Another couple he knows are living in a brand new concrete building in Kharkiv, and daily they see from their ninth floor window planes coming down, and explosions. They sleep in the bathroom, the safest room in their house.
“They don’t even go to the bomb shelter. You saw the story where the rocket came to the house but didn’t destroy the house? He feels invincible in his house,” said Fesenko. “I say ‘Go to the shelter as soon as possible.’ He says no. That was him as a swimmer. He was never afraid, very headstrong.”
For Fesenko the story of the Ukrainian people is summed up in people with no weapons, standing in front of tanks with only the Ukrainian flag, telling the Russians to go home.
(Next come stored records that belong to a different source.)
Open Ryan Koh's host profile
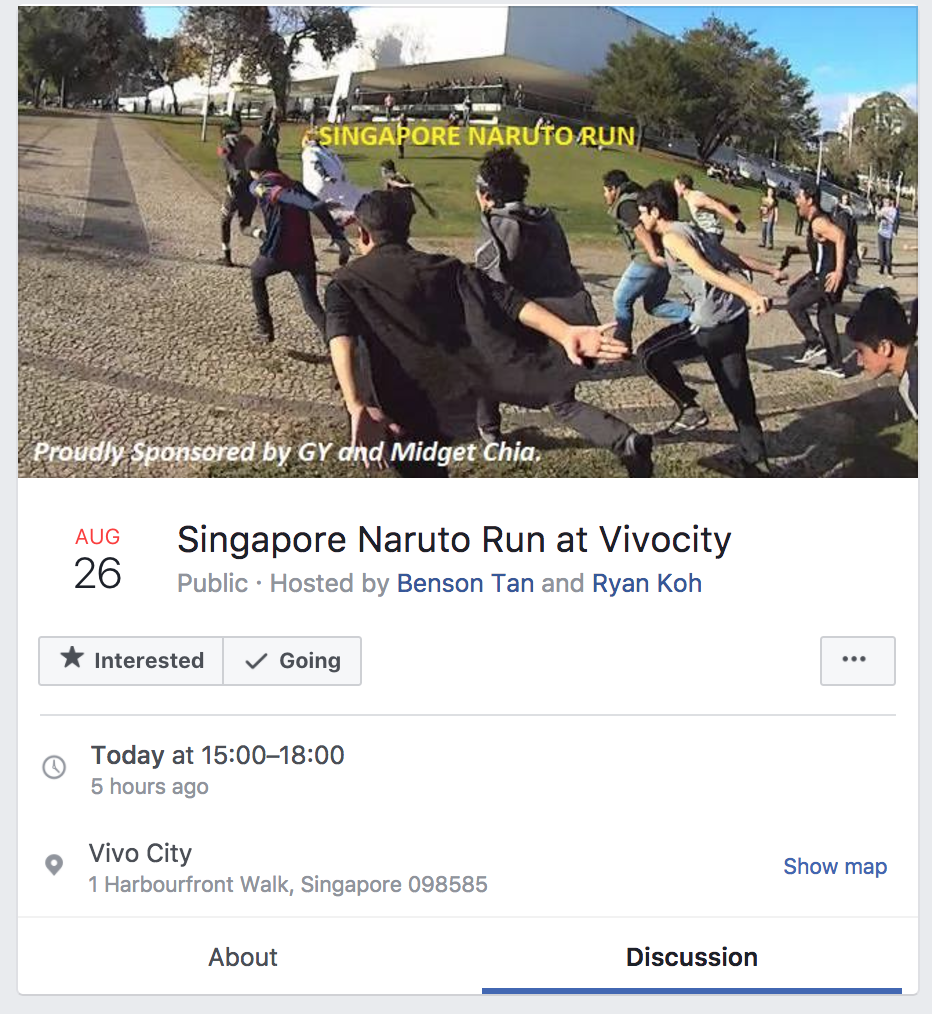This screenshot has width=932, height=1014. (x=647, y=583)
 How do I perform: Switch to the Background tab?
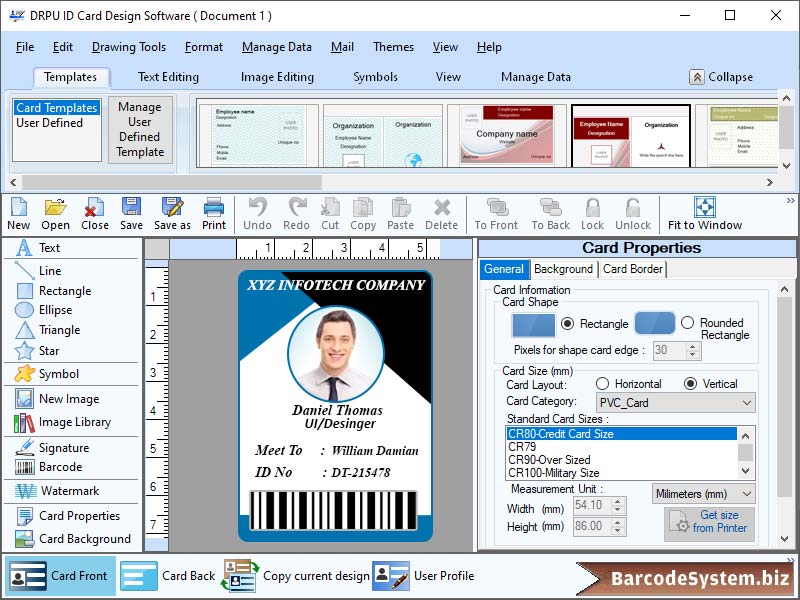[x=563, y=269]
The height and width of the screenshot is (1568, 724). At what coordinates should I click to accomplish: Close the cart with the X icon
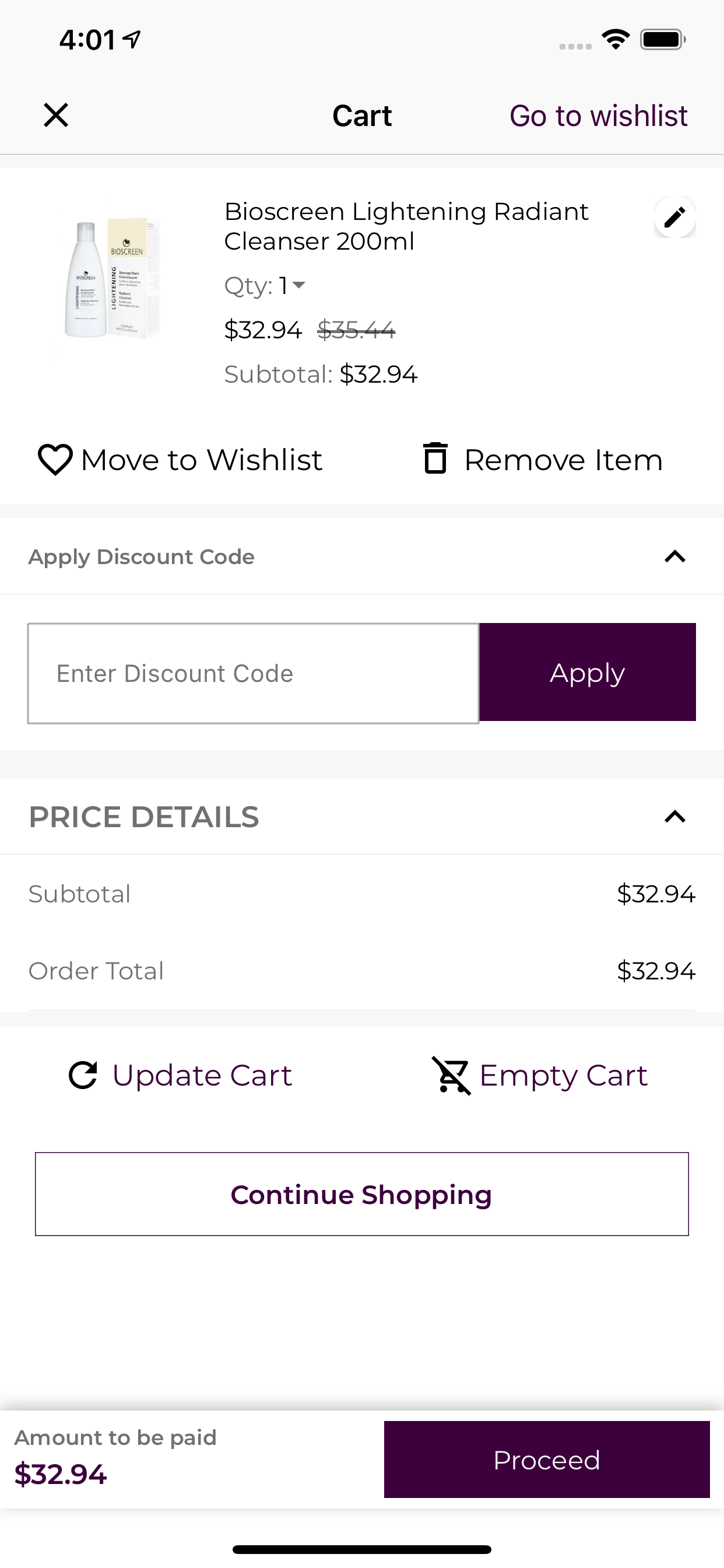(x=56, y=114)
The first day of fighting, Fesenko went to his wife and mother and told them he wanted to go fight in the military action.
“It was a very long, very difficult conversation of two to three days,” he said. He and his wife have three children, and the family did not think leaving was the right action for him. He decided he would do what he could from the United States to support those who were fighting.
“My heart is hurting. Maybe they need another hand to hold the rifle. But these hands are here,” he said. “I’m not going to say I’m not going to go for sure.”
Ukrainians in the U.S. are gathering money and warm clothes for the army, he said. He wants more American people to hear their story.
“All across United States, Ukrainians are standing as one big wall in front of your government,” said Fesenko. The message of Ukrainians to Americans is to not forget Ukraine surrendered nuclear weapons with the promise their border would remain the same.
“We don’t want tyranny and dictatorship to come to our houses, to beat us in the street…this is so against our will. People cannot take it. They are going to fight until their last breath,” said Fesenko.
“This is our 1776,” he said, referring to the American Revolutionary War.
“We get up in the morning and we see our flag is still there. We are still there. This is our country. We have nowhere to go. If Ukraine gets destroyed, we are not going to have our identity anymore.”